O movimento está relacionado aos avanços das técnicas de reprodução assistida, à existência de países com regras específicas para a realização desses programas e ao reconhecimento da diversidade das formações familiares.


“Temos percebido um crescimento na procura por programas de gestação por substituição entre casais homoafetivos. Cada vez mais famílias encontram nesses programas uma possibilidade concreta de realizar o projeto da parentalidade”, afirma Ana Paula Del Padre, representante da Tammuz Family no Brasil.

Como as regras sobre gestação por substituição variam de acordo com cada país, a primeira etapa do processo é a escolha do local onde o programa será realizado. Nessa decisão, são considerados aspectos médicos, jurídicos e administrativos.


Em seguida, são selecionadas a doadora de óvulos e a gestante, que passam por avaliações médicas, psicológicas e jurídicas. Depois, é realizada a fertilização in vitro. Durante a gestação, a família recebe acompanhamento especializado e, após o nascimento, são iniciados os procedimentos necessários para o reconhecimento da filiação e a emissão dos documentos da criança.
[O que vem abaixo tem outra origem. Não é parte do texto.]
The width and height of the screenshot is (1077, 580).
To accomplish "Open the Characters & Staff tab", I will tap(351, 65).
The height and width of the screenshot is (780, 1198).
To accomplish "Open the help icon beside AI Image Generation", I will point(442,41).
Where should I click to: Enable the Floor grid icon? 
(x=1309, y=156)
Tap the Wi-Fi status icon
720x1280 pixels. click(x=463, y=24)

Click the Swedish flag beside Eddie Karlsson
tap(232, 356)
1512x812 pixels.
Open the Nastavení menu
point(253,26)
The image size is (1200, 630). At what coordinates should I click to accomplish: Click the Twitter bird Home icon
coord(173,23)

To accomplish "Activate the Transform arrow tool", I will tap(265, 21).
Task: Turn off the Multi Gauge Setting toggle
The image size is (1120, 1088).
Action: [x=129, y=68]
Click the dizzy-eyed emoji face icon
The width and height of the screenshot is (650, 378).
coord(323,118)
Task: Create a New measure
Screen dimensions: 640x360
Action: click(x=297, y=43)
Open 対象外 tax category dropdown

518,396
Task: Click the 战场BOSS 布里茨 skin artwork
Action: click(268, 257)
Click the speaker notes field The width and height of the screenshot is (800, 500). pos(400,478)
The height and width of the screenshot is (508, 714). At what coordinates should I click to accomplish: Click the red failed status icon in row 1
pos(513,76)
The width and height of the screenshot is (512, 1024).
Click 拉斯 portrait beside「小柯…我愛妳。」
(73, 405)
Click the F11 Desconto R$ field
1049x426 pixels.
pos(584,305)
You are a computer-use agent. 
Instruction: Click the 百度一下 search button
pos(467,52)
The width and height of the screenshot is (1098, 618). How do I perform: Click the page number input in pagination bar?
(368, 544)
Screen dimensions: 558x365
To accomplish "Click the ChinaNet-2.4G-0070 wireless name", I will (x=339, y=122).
“O processo exige acompanhamento desde as primeiras etapas. Após a escolha do país, são definidas a doadora de óvulos e a gestante. Depois da fertilização e da gestação, são realizados os procedimentos legais para reconhecer a filiação e permitir que a família retorne ao Brasil com segurança”, explica Ana Paula.
Casais homoafetivos ampliam procura por programas de gestação por substituição no exterior
Ana Paula Del Padre, representative of Tammuz Family no Brasi

Participação desde o planejamento familiar


A possibilidade de acompanhar o processo desde o planejamento da gestação permite que os futuros pais participem de diferentes etapas da construção familiar.


Com o desenvolvimento da reprodução assistida e a regulamentação desses programas em alguns países, casais homoafetivos masculinos passaram a contar com novas possibilidades para exercer a parentalidade.


“Hoje, esses casais podem participar da experiência da parentalidade desde o planejamento da gestação. Essa possibilidade amplia as formas de constituição familiar e reconhece o desejo legítimo de construir uma família”, destaca Ana Paula Del Padre.

Segundo a representante da Tammuz Family, o processo também contribui para ampliar a compreensão sobre as diferentes formas de exercer a parentalidade.


“Uma família é construída por meio do vínculo, do cuidado, da responsabilidade e do compromisso com a criação de uma criança. A participação em todas as etapas do processo torna essa experiência ainda mais significativa para os futuros pais”, acrescenta.

Acompanhamento jurídico traz mais segurança ao processo


Para famílias brasileiras que realizam a gestação por substituição no exterior, o acompanhamento jurídico é importante para que todas as etapas ocorram de forma organizada e segura.


Como cada país possui regras próprias, a orientação especializada começa ainda no planejamento, ajudando a família a compreender os procedimentos necessários e a preparar a documentação relacionada à filiação e ao nascimento da criança.


“O acompanhamento jurídico permite que a família conheça previamente cada etapa do processo e tenha mais tranquilidade durante toda a jornada. Nosso trabalho é orientar os futuros pais e garantir que os procedimentos estejam alinhados às regras do país escolhido e às exigências brasileiras”, explica Larissa Mocelin Vaz, representante da área jurídica da Tammuz Family.

Após o nascimento, a família recebe orientação para a emissão dos documentos da criança, o reconhecimento da filiação e o retorno ao Brasil.


“Quando o processo é planejado desde o início, os futuros pais podem viver esse momento com mais segurança e concentrar suas atenções na chegada da criança e na construção da nova rotina familiar”, acrescenta Larissa.

Com a ampliação do acesso às técnicas de reprodução assistida e a existência de programas estruturados em países que regulamentam a gestação por substituição, casais homoafetivos encontram novas possibilidades para concretizar o projeto de parentalidade.


O crescimento dessa procura também reflete o reconhecimento de que as famílias podem ser constituídas de diferentes formas, sempre fundamentadas no cuidado, na responsabilidade e no compromisso com o bem-estar da criança.